Martinez is being called a hero after he rushed into the duplex at 424 Goodrich Av. and climbed onto the roof of the front porch to help a man get out of the burning home.

“As I was going into the house I was thinking, ‘What if the floorboards go out? Or it collapses and I get stuck in there?’ ” said Martinez several hours later, flanked by friends.

“But I still had that thinking that, if I don’t do something now he may not make it. So I just did my best.”

By the time fire crews arrived shortly after 12:30 a.m., Martinez was on the roof of the front porch with the man he helped. Firefighters entered the home to recover a second man, who was unconscious, said St. Paul Assistant Fire Chief Jim Smith.

The victims, who were not identified, were taken to Regions Hospital, where their condition was unclear Monday night.

Officials have determined that the fire was caused by arson and they are investigating a person of interest, Smith said. The back of the house sustained the most fire damage, and the garage, which had containers of flammable gases such as MAPP, was destroyed when some of the gas exploded.

Martinez and three friends had been working on some music at a home across the street when they heard screaming. One of them looked out of the window and saw the fire. As they went outside, Martinez phoned for help.

Then he took off his tank top, put it around his face and went through the front door. He got to the steps to the second floor before the thick smoke forced him back outside, Martinez said.

One of the teens found a neighbor’s ladder, and Martinez quickly scaled it to climb to the roof above the house’s porch. When Martinez reached the top, he saw in the window a man who was trying to rescue his brother. Martinez told him to come with him and was able to get him out on the roof. But when he went through a window and called through the smoke to the other man, after a few seconds there was no answer.

Realizing he couldn’t stay there, he went back out on the porch.
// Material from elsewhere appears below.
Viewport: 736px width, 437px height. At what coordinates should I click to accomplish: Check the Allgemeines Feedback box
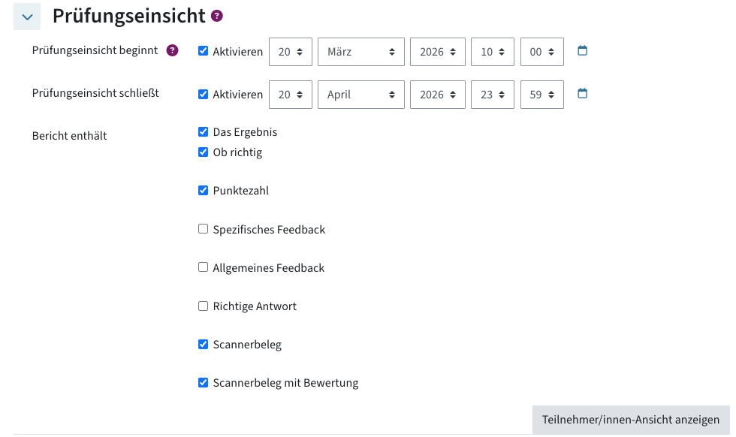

By that time, fire crews had arrived.

Martinez “was definitely instrumental in getting that first person out,” Smith said.

Late Monday afternoon, Jacki Venable, 19, who lives next door to the fire scene, stopped to tell Martinez that the family of the men they helped wanted his phone number.

“You saved two people’s lives,” she said.

Martinez’s friends said they were proud of him, even though they admitted not being quite as supportive at the time of the fire.

“I really thought it was a dumb idea at first but when he was pulling people out I was like, dang,” said Tariq Deleon, 16.

Does Martinez think of himself as a hero?

“I just felt that I had to do what I had to do,” he said. “If that’s what a hero is, then I suppose.”